Here's what I came up with:

That discussion is about my 1.5Gallon tank and what I did to diffuse the flow and make the tank habitable for a betta.

Sark
 
ckarta
Member
What about a handshower head?

I was thinking of attaching a handshower head to one end of a pipe and putting the other one to outlet of the filter and put the shower over the water surface. Potentially this shall work because the shower heads do slow flow down...
 
Sarkazmo
Member
ckarta said:
What about a handshower head?

I was thinking of attaching a handshower head to one end of a pipe and putting the other one to outlet of the filter and put the shower over the water surface. Potentially this shall work because the shower heads do slow flow down...
Not for the output, it won't. A shower head reduces flow by increasing pressure. The restriction will cause the power filter to overflow unless you're using a canister filter, and if you're using one of those then reducing flow is no trouble.

Sark
 
ckarta
Member
Thanks Sarkasmo...
 
TedsTank
Member
I made a diffuser out of a clear plastic mailing tube, put a slit in it and slipped it over the return flow. Also added some filter material be a second stage bio filter.....will post a picure tonight. I does not effect the gph, just keeps all the water from running out at one spot.
 
coffeebean
Member
I rigged something this morning to slow the flow on a filter as well.

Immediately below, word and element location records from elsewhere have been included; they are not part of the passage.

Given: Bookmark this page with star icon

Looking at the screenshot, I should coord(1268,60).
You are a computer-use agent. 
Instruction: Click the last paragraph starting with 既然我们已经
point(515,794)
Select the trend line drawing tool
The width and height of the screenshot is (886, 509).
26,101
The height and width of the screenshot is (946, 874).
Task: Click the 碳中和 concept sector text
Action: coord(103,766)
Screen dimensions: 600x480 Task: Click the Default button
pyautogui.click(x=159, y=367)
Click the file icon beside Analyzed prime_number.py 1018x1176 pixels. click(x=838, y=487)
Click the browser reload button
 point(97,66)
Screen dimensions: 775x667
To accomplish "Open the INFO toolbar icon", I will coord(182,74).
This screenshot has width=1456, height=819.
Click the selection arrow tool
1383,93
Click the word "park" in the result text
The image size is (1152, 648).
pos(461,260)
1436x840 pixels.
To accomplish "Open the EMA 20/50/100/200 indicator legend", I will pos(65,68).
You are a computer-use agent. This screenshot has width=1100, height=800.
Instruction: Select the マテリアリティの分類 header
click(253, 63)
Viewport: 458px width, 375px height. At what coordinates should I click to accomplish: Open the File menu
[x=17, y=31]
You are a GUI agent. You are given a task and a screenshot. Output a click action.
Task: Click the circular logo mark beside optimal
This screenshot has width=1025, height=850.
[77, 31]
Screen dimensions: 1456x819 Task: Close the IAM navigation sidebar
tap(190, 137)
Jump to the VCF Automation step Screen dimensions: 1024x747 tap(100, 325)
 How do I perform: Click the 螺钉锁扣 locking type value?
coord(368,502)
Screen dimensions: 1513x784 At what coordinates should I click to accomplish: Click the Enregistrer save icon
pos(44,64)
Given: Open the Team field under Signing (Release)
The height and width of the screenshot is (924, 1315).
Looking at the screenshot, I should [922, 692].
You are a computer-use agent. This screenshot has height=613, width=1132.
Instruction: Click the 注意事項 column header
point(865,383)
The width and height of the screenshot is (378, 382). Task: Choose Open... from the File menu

I have a sponge filter with air pump on my nursery but I wanted to use the HOB as well but it creates way too much turbulence for the wee fishies. I hooked the HOB to the sponge and dispersed the flow under the surface using a media bag stuffed with polyfill. I tied it to the biological filter media cartridge inside the HOB and it hangs down the output and just under the surface of the water. works perfectly.
 
egkilmon
Member
My betta is in a 6gal Eclipse tank. Initially, the flow rate was throwing the poor guy all over the tank. So my husband took a rubber O-ring, about .5cm thick, scraped out just a bit of the inside to make the "O" just a bit bigger, and I inserted it at the bottom of the intake tube. It keeps the biowheel moving slowly and gives a nice, gentle waterfall. Granted, it make lessen the life of the motor, but being magnetically driven, maybe not. Regardless, it's worth it for Jubal Early to have enough space and not tossed all over the place.